On entend souvent dire que nous sommes
sous la coupe d’une « dictature sanitaire ». Cette affirmation
n’est pas à prendre à la légère.
Dictature ? Sous
une dictature le pouvoir est concentré entre quelques personnes, les
libertés de base sont abolies « au nom du peuple » et du bien commun.

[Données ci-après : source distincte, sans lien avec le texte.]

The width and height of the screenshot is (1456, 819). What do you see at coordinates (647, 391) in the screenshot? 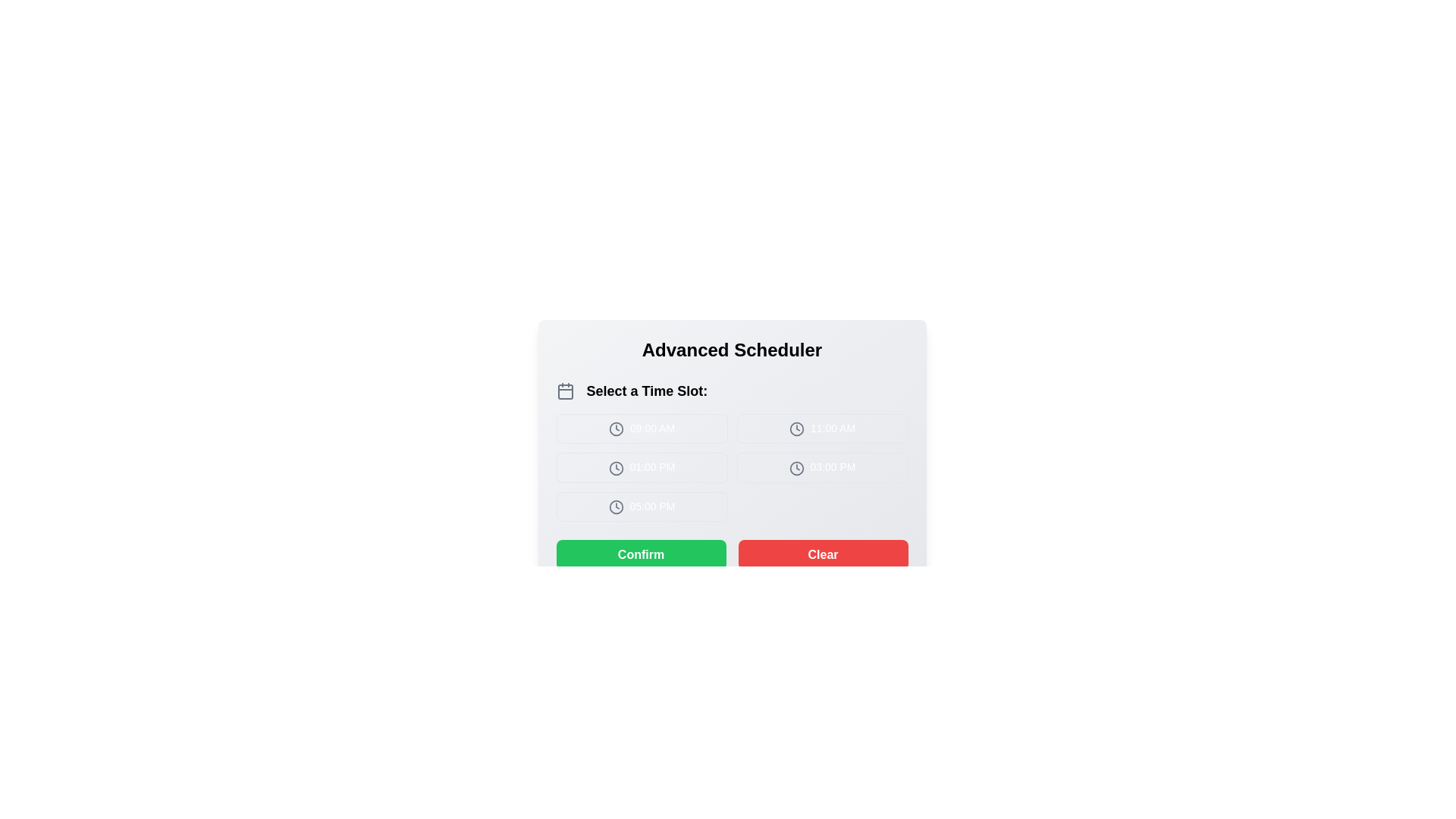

D’après cette définition élémentaire, notre régime actuel semble bien relever
de la catégorie « dictature », non d’une tyrannie, ni d’un
totalitarisme : la corruption n’a pas gangréné l’Etat, et les
opposants ne disparaissent pas sans laisser de trace. Ce constat ne signifie
pas pour autant que nous ne sommes plus en démocratie : cette dictature
se présente comme un « état d’urgence » provisoire, conforme à notre
constitution républicaine et démocratique. Pas de quoi pavoiser quand
même : d’après un indice de
démocratie basé sur 60 critères, la France, 24ème sur 167 pays,
fait partie des « démocraties imparfaites » - avec par exemple
la Hongrie, la Pologne et le Brésil, pour situer notre niveau. De ce point de
vue, nous avons considérablement régressé ces dernières années par la combinaison
de l’hyper-présidentialisme et de la pérennisation de l’état d’urgence. Nous
sommes donc actuellement dans un régime de l’exception devenue la règle, que l’on
ne peut pas encore qualifier de « démocrature » comme la Russie ou la
Turquie, mais, si l’on respecte le sens des mots, de « dictature démocratique ».
Sanitaire ? En
République, l’Etat a une mission de santé publique. Or pour la majorité des citoyens
et des experts, nous traversons une crise sanitaire grave. Aussi il semble
légitime que l’Etat prenne des mesures fortes, y compris la restriction de
certaines libertés. En effet, il ne faut jamais oublier qu’en démocratie, le
pouvoir exécutif, élu dans les règles, exprime la Volonté générale, autrement
dit, c’est nous, citoyens, qui voulons ce que décide le gouvernement. En régime
d’urgence, les mesures exceptionnelles doivent en permanence être évaluées en
fonction de leur pertinence et de leur caractère provisoire. Or si la majorité
des citoyens et des experts reconnaissent une certaine efficacité aux mesures d’obligation
du port du masque, de confinement, de restriction des déplacements et des
réunions, l’impression largement ressentie est que les restrictions de liberté dépassent
ce qui serait strictement nécessaire au vu de l’évidence scientifique établie, que
la communication gouvernementale ressemble fort à une propagande visant à
entretenir la peur et produire le consentement, et que le caractère
autocratique du pouvoir central, qui caractérise depuis longtemps
l’imperfection démocratique française, s’est considérablement renforcé, sans
perspective de retour en arrière. En effet, les périls sanitaires, sociaux, et
écologiques ne manqueront pas pour légitimer la continuation d’un état d’urgence
indéfiniment « provisoire ». Un autre facteur ne pousse guère à
l’optimisme : plusieurs études menées avant cette crise mettaient en
évidence une nette préférence d’une majorité de citoyens français pour un Etat
plus fort, plus autoritaire. On a donc de bonnes raisons de penser que nous sommes
subrepticement passés du régime de démocratie imparfaite à celui de dictature
démocratique. Ainsi 2022 sera une étape cruciale pour savoir si c’est bien
un tel régime que nous voulons collectivement.